La Caisse des Dépôts et Consignations (CDC) se prépare à l’émission d’obligations vertes. “Et elle le fera, dès qu’elle aura une taille importante de projets à financer, c’est-à-dire un pipe de projets suffisamment intéressants pour attirer des financements verts”, a fait savoir lundi, à Tunis, la directrice générale de la Caisse des dépôts et consignations, Nejia Gharbi, lors d’un atelier de restitution des résultats d’une étude de prospection pour une émission d’obligations vertes en Tunisie.

Les obligations vertes sont un emprunt émis sur les marchés financiers par un “émetteur”, dont le produit sert exclusivement à financer ou à refinancer l’intégralité ou une partie, des projets verts nouveaux ou existants, c’est-à-dire contribuant positivement à la transition écologique.

Sur la scène internationale, le marché des obligations vertes a connu une forte croissance ces dernières années se traduisant par une augmentation des émissions d’obligations vertes à l’international d’un volume de 37,6 milliards de dollars à 2160 milliards de dollars en 2022.

L’étude de prospection pour une émission d’obligations vertes en Tunisie a été élaborée par la CDC en collaboration avec la Bourse des Valeurs Mobilières de Tunis (BVMT) et la Banque mondiale.

Gharbi a rappelé que l’idée du projet a émergé suite à la publication, en 2021, d’un rapport dédié à la l’identification des freins au financement des projets d’énergies renouvelables sous le régime des autorisations, menée en partenariat entre le ministère de l’Industrie et des Mines et la Banque Mondiale. Ce rapport, constate que l’offre de financement classique par crédit bancaire est insuffisante pour couvrir les besoins de financement du secteur des énergies renouvelables notamment, en termes de gestion de risques, d’horizon et de volume. Ce constat a conduit à la recommandation de développer des mécanismes et des instruments de financement spécifiques, dont la levée de fonds via des green bonds.

La responsable a encore souligné que la publication en 2022 du guide d’émission d’obligations durables et socialement responsables par le Conseil du Marché Financier ayant établi les diligences à observer à l’occasion de la publication de telles obligations, a aussi favorisé la naissance de cette initiative pour baliser la voie à une éventuelle première émission d’obligations vertes par une entité tunisienne.

Telle que présentée par Olfa Chamari de la CDC, Safia Hachicha de la Banque mondiale et Sana ATTIG de Deloitte Tunisie, l’étude en question a permis d’établir une évaluation de la maturité du marché d’investissement vert en Tunisie pour une éventuelle émission d’obligations vertes et d’identifier les prérequis nécessaires. Cette étude a également été la base pour mettre en place un référentiel pour la préparation de la CDC à une éventuelle émission d’obligations vertes à savoir le “Green Bond Framework”.

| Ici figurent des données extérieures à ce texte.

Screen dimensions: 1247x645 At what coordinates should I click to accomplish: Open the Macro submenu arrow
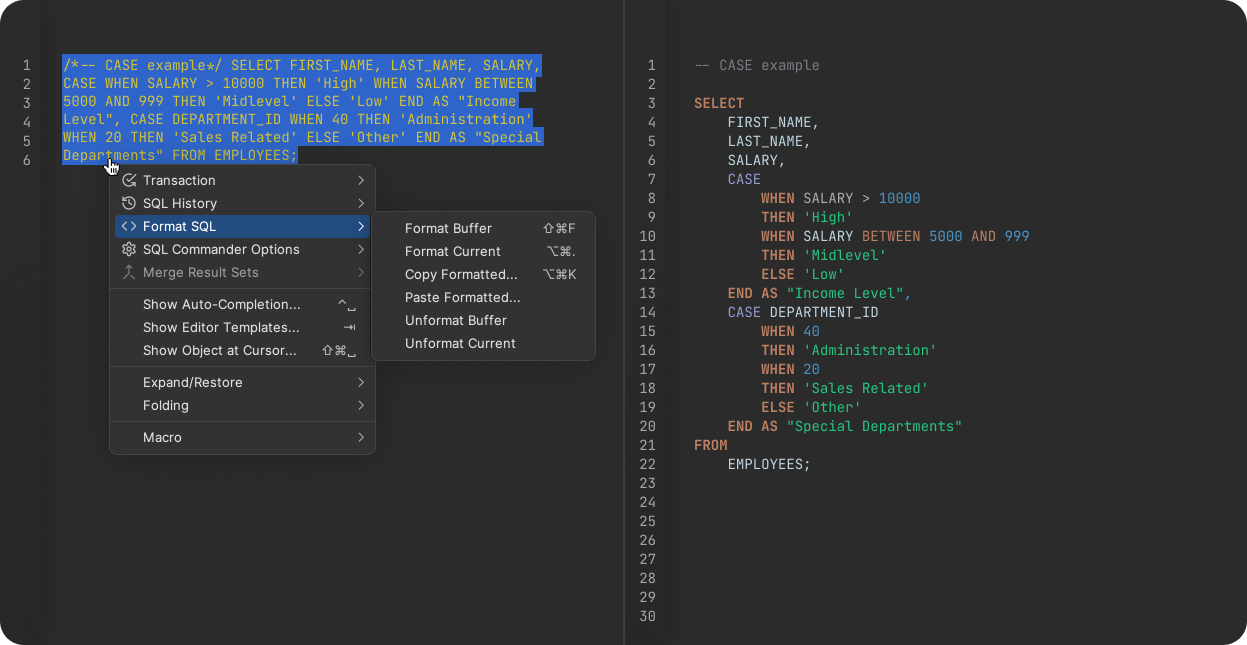(361, 437)
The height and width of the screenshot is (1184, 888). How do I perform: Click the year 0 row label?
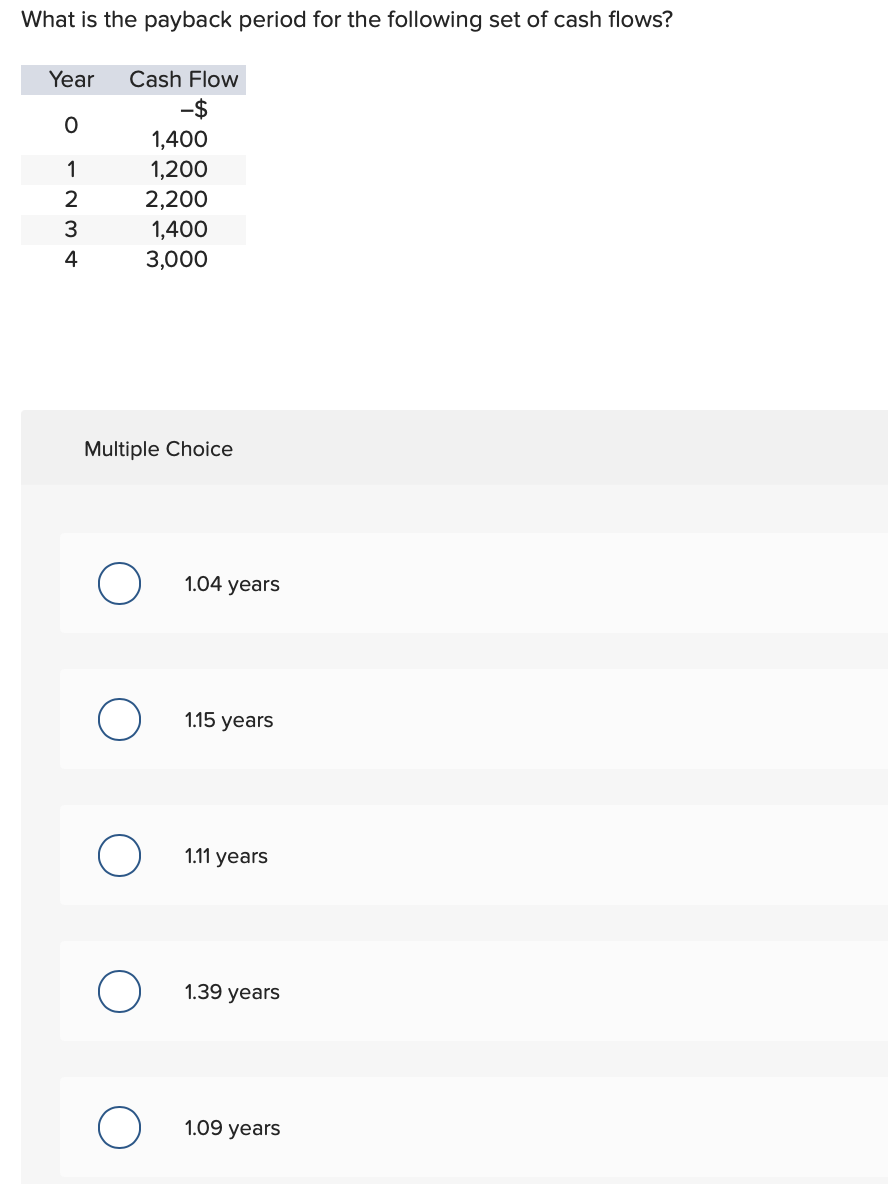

L’étude à en outre, mis l’accent sur la nécessité d’innover en termes de financement de projets en alignement des engagements climatiques de la Tunisie pour décarboner et verdir son économie. Ces engagements, formalisés dans le cadre de sa Contribution Déterminée au niveau National (CDN) actualisée visant à réduire de 45% l’intensité carbone à l’horizon 2030 par rapport à 2010, nécessitent un volume de financement de 19,4 milliards USD sur la période 2021-2030, d’où la nécessité d’aligner les flux financiers à ces besoins. Cet alignement implique l’innovation dans le secteur financier pour favoriser les investissements dans des projets faiblement carbonés.

Le directeur général de la BVMT a déclaré que “le mix énergétique fixé par la Tunisie à 35% d’énergie renouvelable d’ici 2030 est loin d’être atteint, non pas à cause de l’indisponibilité de cette énergie mais à cause des investissements colossaux que cela nécessite”.

Et d’ajouter “d’un autre côté, notre économie est étroitement liée à ses partenaires européennes qui viennent de mettre en place les nouvelles directives imposant aux entreprises de publier des informations claires et complètes sur leurs impacts environnementaux et sociétaux. Il s’agit là d’une menace certes mais aussi d’une opportunité car tous les fournisseurs de l’UE seront soumis aux mêmes directives et contraintes, sauf que notre “made in Tunisia” sera favorisé par notre proximité et aussi par le bas niveau de Carbonne adossé à la composante logistique entre la Tunisie et l’UE”.

Le responsable de la Bourse a souligné que face à cela, il y a une abondance à l’échelle internationale de ressources de financement responsables et de financements verts en particulier. Pour lui, la Tunisie doit savoir en tirer profit en remédiant aux carences, en mettant en place les préalables nécessaires et en sensibilisant davantage sur les bénéfices liés à ce genre de financements.